Bitwise operations in C

In our first lesson (/start-working-with-atmel-avr-microcontrollers/), we got acquainted with the working principle of microcontrollers. But, of course, it's not very convenient to simply write numbers in binary or hexadecimal form in registers. What if you need to change only one bit on a port, without touching the others? Change its value from 0 to 1 or vice versa? We'll answer that question a little later.

First, let's consider bitwise operations in C.

Bitwise operations can only be applied to integer types.

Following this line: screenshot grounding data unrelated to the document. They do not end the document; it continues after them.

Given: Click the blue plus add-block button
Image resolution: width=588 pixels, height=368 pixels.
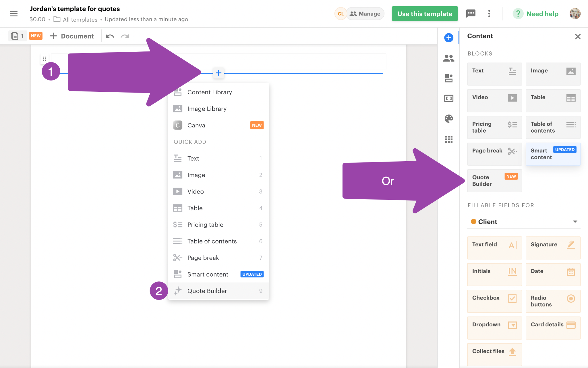Looking at the screenshot, I should (x=218, y=73).
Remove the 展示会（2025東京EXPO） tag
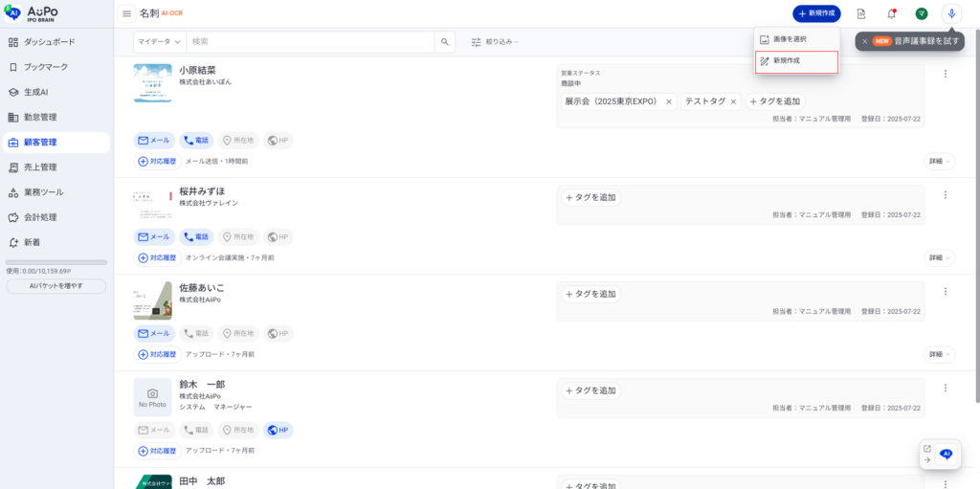Screen dimensions: 980x489 tap(669, 101)
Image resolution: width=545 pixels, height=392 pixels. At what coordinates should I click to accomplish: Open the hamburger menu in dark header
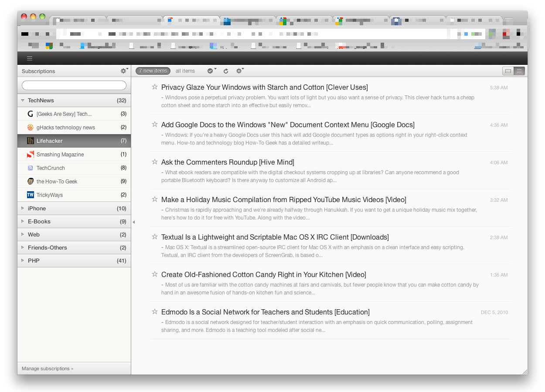pyautogui.click(x=30, y=58)
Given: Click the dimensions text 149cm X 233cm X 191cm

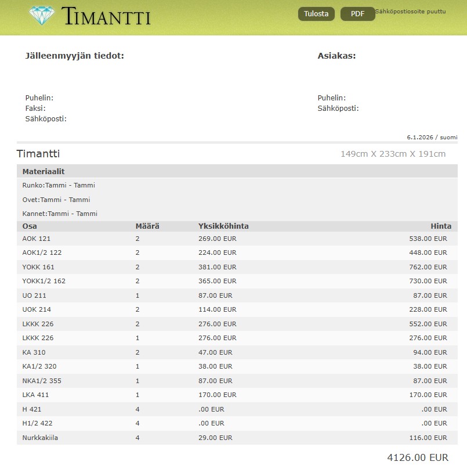Looking at the screenshot, I should 393,154.
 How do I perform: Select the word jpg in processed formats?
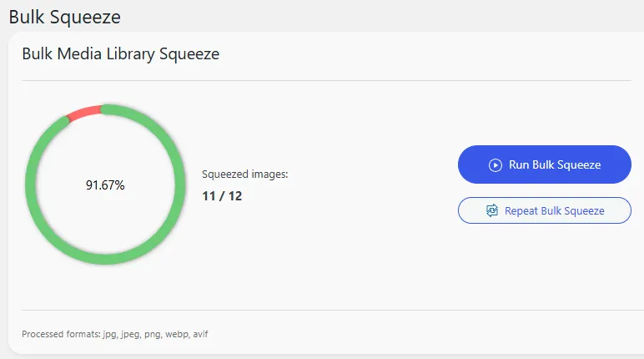click(110, 334)
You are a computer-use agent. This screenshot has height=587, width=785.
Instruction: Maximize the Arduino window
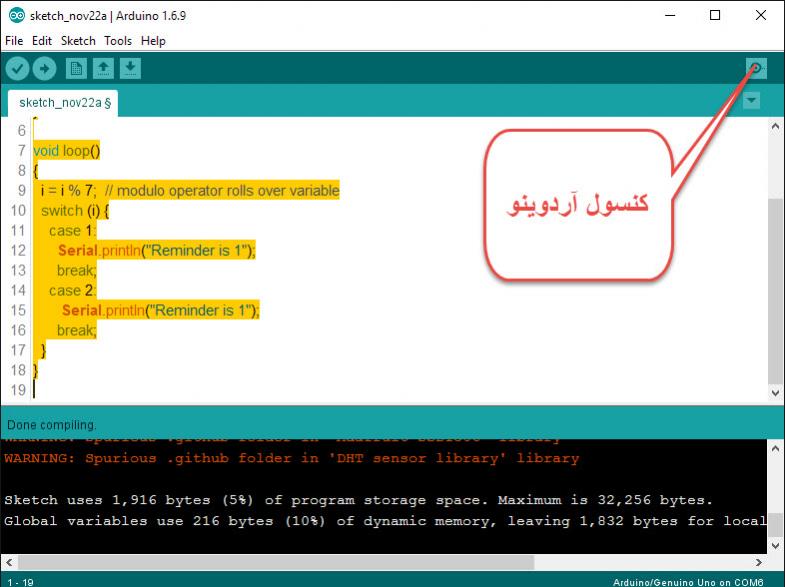pyautogui.click(x=714, y=15)
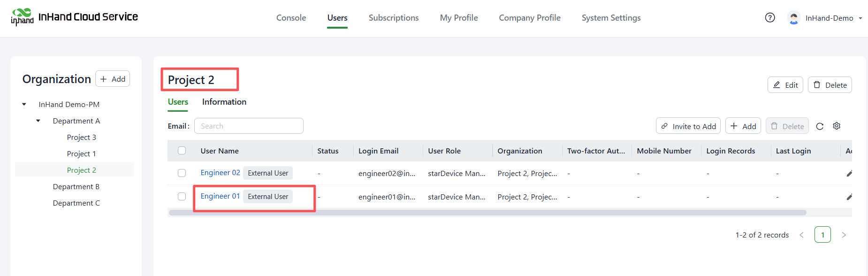
Task: Open the Subscriptions menu
Action: click(x=393, y=18)
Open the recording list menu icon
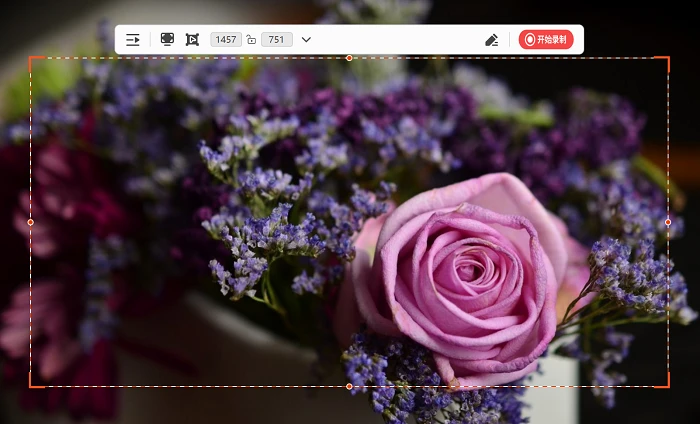This screenshot has width=700, height=424. (x=133, y=40)
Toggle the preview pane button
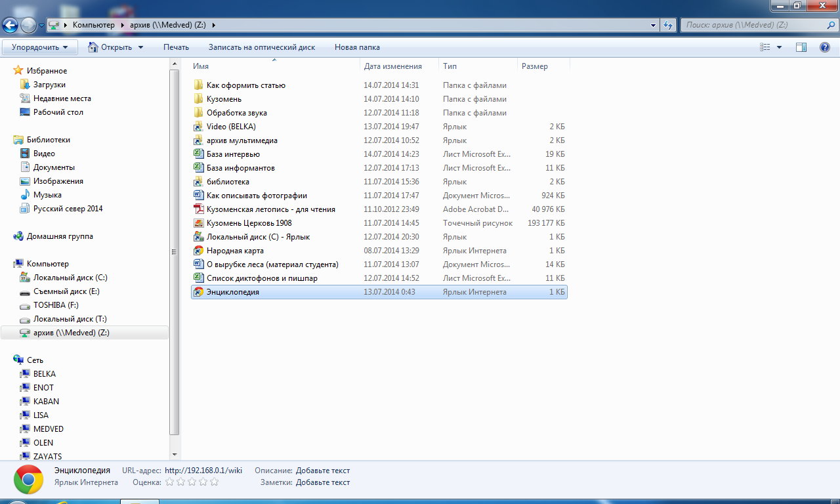The image size is (840, 504). 801,47
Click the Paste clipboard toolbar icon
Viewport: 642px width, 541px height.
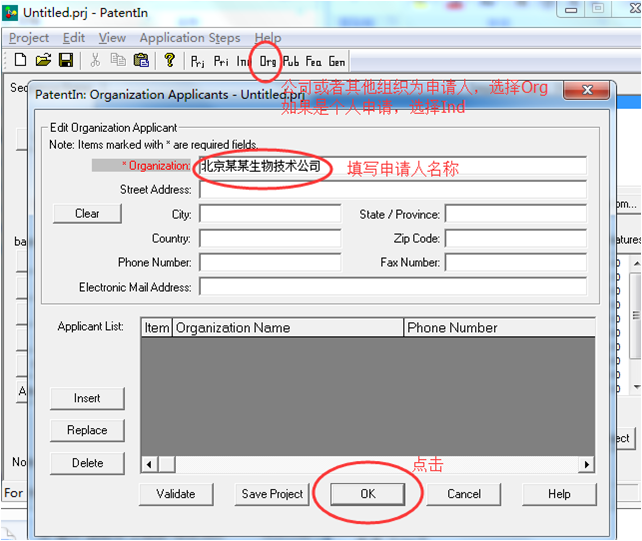[x=141, y=61]
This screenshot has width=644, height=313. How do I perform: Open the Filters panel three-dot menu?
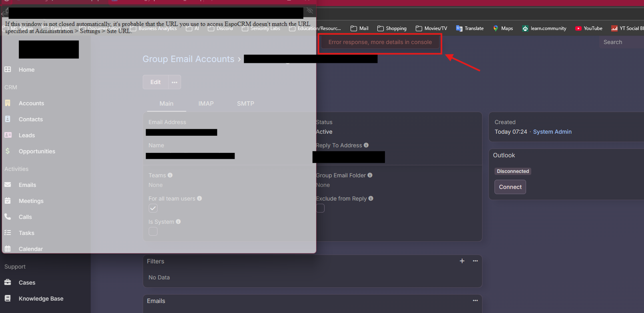pos(475,261)
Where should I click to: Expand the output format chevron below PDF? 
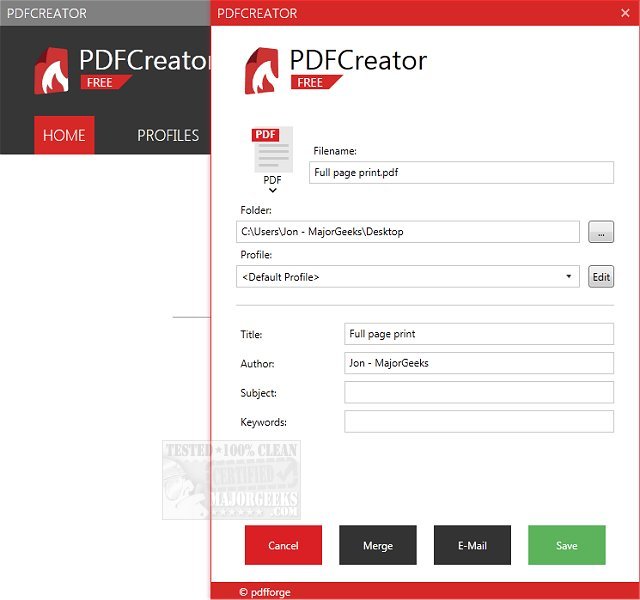pos(272,191)
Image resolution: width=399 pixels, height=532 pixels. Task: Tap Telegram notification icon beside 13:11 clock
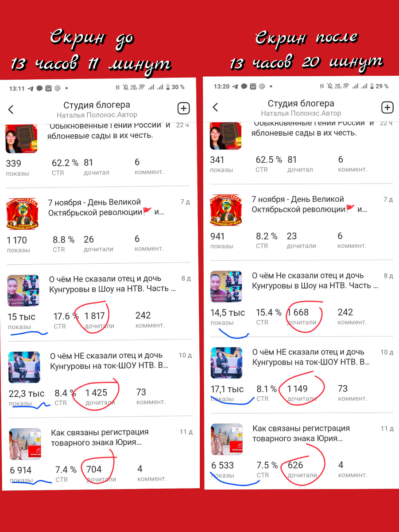pyautogui.click(x=31, y=88)
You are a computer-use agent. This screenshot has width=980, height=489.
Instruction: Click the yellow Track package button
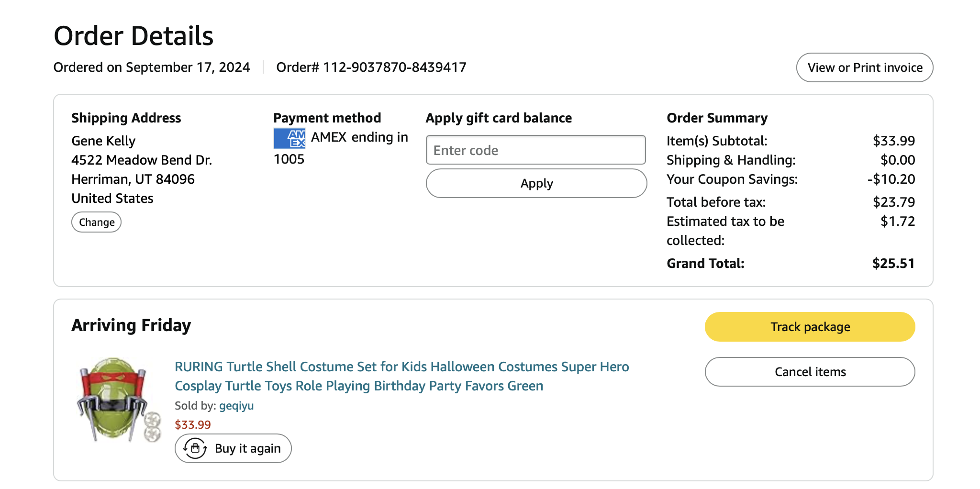(810, 327)
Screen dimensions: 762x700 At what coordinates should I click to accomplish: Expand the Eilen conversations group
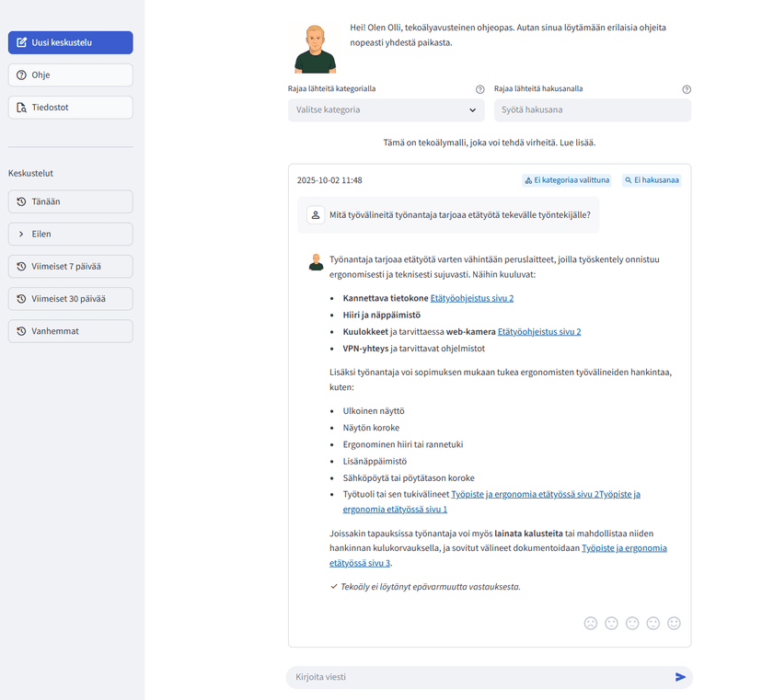[x=70, y=234]
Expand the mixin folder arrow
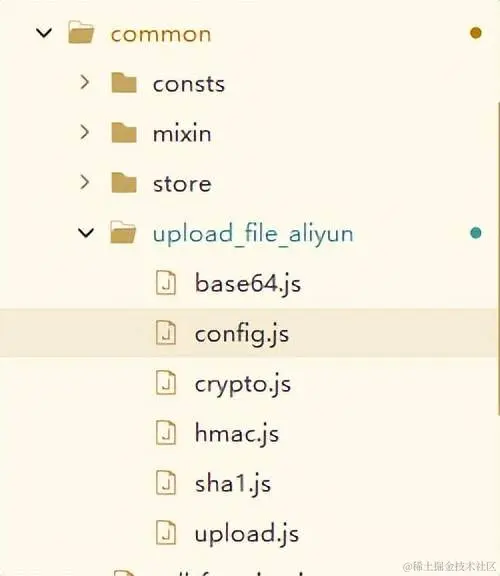The image size is (500, 576). (85, 132)
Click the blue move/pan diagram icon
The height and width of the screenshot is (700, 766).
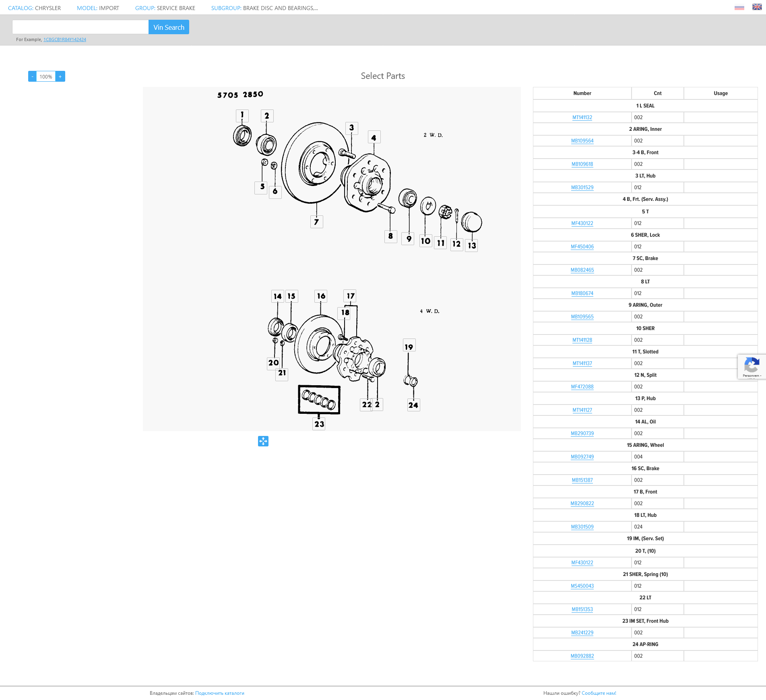[263, 441]
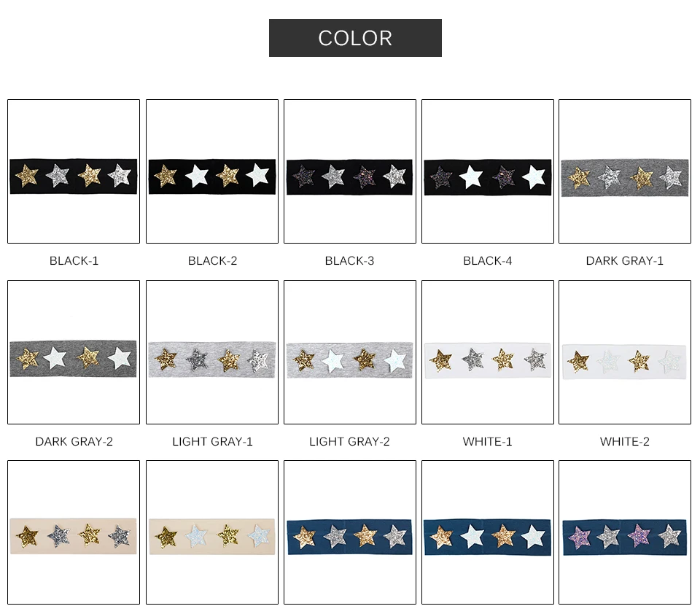Choose the BLACK-2 color thumbnail
The height and width of the screenshot is (606, 700).
pyautogui.click(x=212, y=171)
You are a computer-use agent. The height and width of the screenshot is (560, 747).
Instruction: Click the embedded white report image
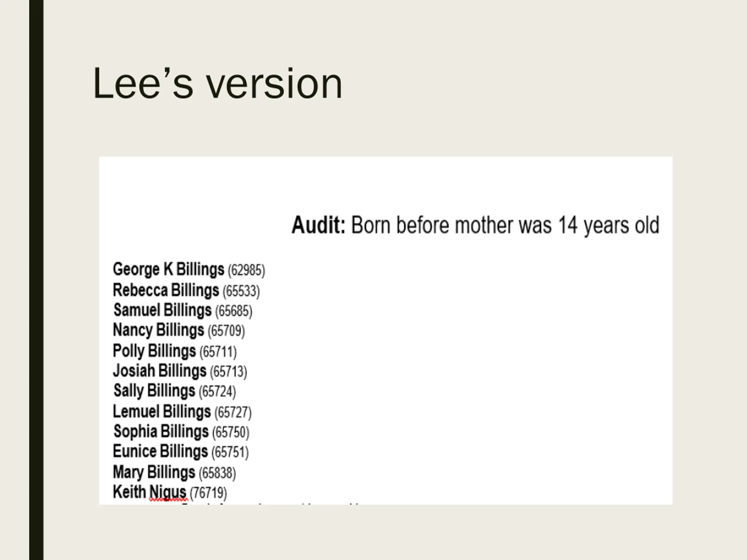(x=386, y=330)

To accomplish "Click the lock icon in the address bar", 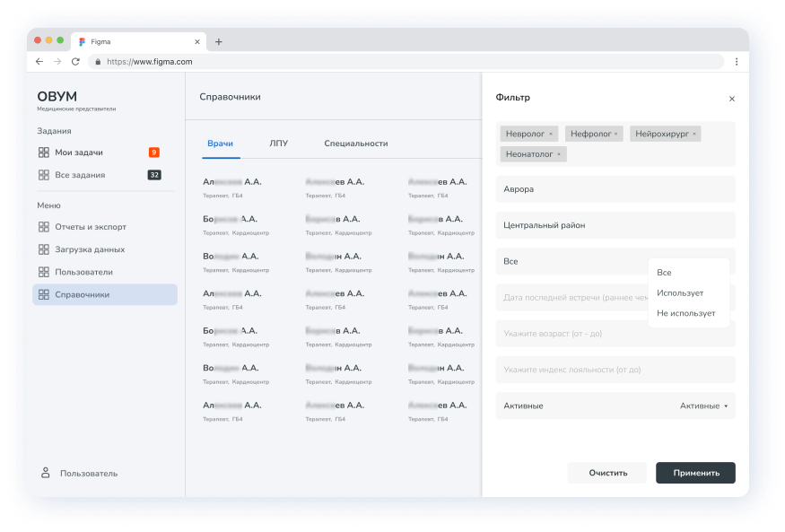I will [99, 62].
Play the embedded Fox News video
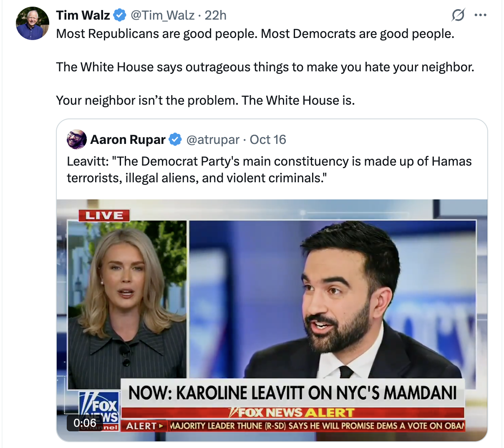The image size is (504, 448). coord(272,320)
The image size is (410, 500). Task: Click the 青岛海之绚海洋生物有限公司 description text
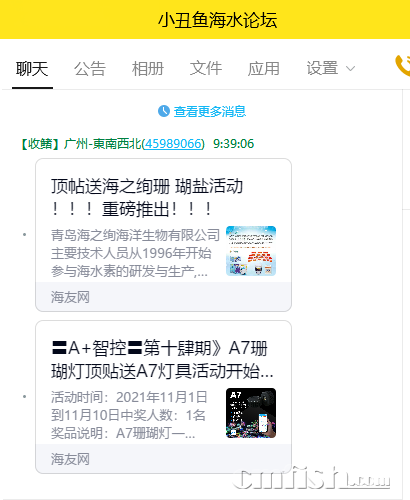(135, 253)
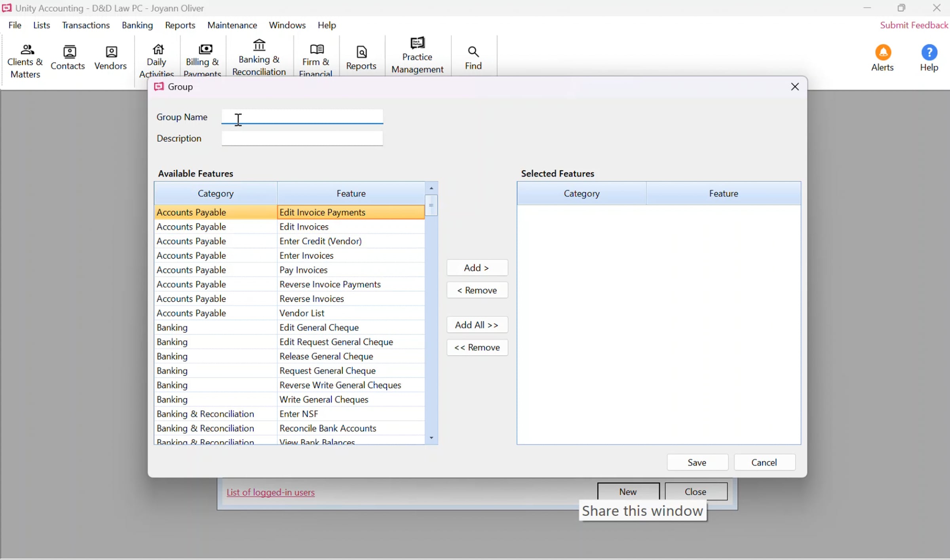This screenshot has height=560, width=950.
Task: Open Clients & Matters toolbar icon
Action: [25, 61]
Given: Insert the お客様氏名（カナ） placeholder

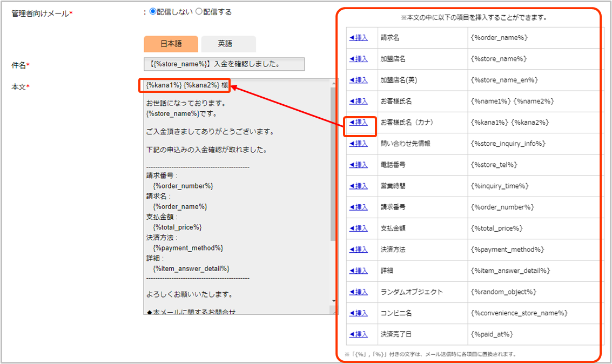Looking at the screenshot, I should (x=359, y=123).
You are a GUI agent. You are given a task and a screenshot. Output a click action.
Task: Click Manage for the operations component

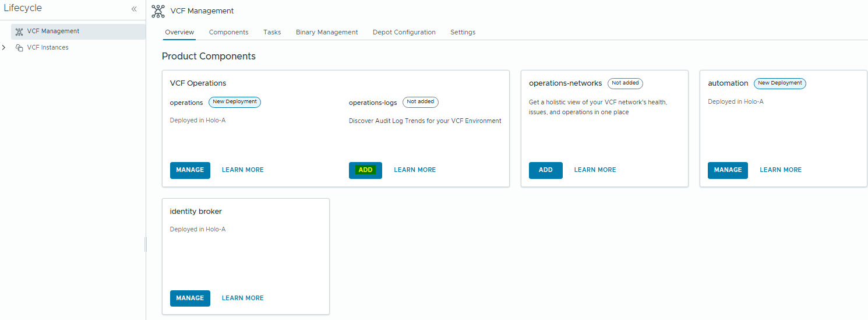click(x=190, y=170)
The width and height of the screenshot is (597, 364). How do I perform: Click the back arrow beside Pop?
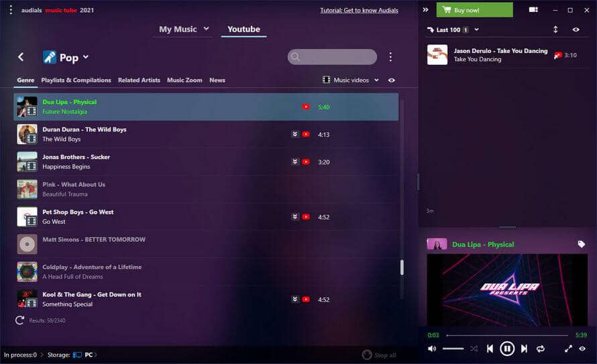[x=21, y=57]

Types of bitwise operators:

  • & (or and),
  • | (or OR),
  • ^ (or XOR),
  • ~ (or NOT),
  • left shift,
  • right shift.
The first four operations give a result similar to mathematical logic: We compare the value of each pair of bits. As a result, we get an integer type as well. For example,
1 & 1 == 1; 
1 | 0 == 1; 
1 & 0 == 0;
0b01 | 0b11 == 0b11, etc.
The operations << - left shift and >> - right shift simply shift the bits of a number in the corresponding direction. For example:
0b010 << 1 == 0b100; 
0b010 >> 1 == 0b001;
0b00001 << 3 == 0b01000; 

0b00100 << 3 == 0b00001, etc.

Why do we need bitwise operations in C for microcontrollers?

For example, we want to make the value of the 3rd bit equal to 1, without touching the other bits. It looks like this:

PORTA |= 1 << 3;
Let's analyze. For example, the value on PORTA = 0b1010. Now, when we perform the operation 0b1010 | 0b100, we get 0b1110. Thus, we set 1 to the 3rd position regardless of the values of the other bits and the current value of the 3rd bit. To set 0, we need to do it a little differently:
PORTA &= ~(1 << 3);
We shift 1 to the 3rd position, perform a logical negation (resulting in 0b011), now, regardless of the value on PORTA, we get 0 at the 3rd position.